Attention, je ne dis pas ici que le management collaboratif n’existe pas… Je dis qu’il existe, qu’il se développe mais qu’il reste encore assez marginal dans son acceptation pleine et entière, en tant que modèle de management irriguant toute une organisation. Il existe ponctuellement, dans certains contextes favorables, pour certains projets, ou dans des poches d’entreprise, souvent du fait de la présence d’un homme ou d’une femme en particulier. Le renouvellement des générations de managers contribuera sans aucun doute à lui donner un essor plus grand.

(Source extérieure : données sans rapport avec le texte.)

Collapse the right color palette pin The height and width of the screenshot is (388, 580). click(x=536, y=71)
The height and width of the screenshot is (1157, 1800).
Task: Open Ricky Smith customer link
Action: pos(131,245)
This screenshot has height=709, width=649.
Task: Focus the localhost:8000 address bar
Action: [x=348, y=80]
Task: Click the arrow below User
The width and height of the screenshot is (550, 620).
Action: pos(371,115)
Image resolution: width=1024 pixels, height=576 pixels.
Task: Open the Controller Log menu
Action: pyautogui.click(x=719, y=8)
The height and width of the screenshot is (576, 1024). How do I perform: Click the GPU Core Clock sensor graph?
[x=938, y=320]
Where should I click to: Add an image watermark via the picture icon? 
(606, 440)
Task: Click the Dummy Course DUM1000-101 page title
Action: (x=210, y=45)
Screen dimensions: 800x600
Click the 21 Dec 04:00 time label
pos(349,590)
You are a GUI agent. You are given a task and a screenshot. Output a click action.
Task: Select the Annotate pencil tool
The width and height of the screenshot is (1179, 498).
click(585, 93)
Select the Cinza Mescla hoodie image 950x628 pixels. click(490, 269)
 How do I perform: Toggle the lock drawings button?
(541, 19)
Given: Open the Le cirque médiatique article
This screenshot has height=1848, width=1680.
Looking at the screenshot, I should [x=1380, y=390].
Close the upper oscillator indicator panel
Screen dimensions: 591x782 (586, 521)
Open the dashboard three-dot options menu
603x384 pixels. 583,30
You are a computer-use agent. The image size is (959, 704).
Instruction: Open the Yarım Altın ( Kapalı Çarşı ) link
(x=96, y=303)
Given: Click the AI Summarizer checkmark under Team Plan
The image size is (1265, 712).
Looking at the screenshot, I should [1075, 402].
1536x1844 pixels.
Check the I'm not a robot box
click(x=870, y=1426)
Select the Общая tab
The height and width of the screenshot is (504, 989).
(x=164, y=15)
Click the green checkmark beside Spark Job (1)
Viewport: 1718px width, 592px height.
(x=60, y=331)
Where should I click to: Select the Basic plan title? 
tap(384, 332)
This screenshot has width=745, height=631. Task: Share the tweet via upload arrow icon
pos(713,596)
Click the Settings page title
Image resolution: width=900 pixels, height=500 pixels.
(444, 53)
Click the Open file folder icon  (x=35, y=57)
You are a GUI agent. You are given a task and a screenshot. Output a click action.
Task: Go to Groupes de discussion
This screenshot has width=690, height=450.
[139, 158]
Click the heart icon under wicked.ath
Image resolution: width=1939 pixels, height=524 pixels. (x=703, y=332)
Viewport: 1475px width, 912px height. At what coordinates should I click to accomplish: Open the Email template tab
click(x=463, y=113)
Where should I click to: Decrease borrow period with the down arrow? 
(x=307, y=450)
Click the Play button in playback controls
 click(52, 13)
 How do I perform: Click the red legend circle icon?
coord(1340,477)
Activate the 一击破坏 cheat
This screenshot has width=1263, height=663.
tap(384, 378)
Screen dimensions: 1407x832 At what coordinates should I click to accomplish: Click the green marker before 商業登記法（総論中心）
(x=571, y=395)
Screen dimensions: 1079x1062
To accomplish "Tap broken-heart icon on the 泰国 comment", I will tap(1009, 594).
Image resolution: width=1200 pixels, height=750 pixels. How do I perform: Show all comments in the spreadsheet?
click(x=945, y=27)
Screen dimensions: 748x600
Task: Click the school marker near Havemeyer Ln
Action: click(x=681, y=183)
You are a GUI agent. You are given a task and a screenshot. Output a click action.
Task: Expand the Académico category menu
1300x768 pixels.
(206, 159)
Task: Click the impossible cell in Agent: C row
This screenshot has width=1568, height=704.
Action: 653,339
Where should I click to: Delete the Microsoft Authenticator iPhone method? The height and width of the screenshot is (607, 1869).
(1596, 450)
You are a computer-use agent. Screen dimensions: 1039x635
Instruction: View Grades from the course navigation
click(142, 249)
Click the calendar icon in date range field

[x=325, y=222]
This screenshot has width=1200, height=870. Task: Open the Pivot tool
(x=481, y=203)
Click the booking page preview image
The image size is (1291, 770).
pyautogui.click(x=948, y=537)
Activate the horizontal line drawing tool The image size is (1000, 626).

Au final, retenons de ces modèles, qu’ils progressent et supplantent peu à peu de vieilles recettes managériales reposant sur le duo « prescription-contrôle ». Et pour ma part, je considère que c’est une très bonne chose ! Car ces modèles font tous deux confiance à l’Autre, le prenne en considération dans sa singularité, et lui offre l’opportunité de « contribuer » et de se développer. Par ailleurs, je considère ces modèles, surtout le collaboratif, comme étant les seuls à même de redonner aux jeunes générations le goût de l’entreprise.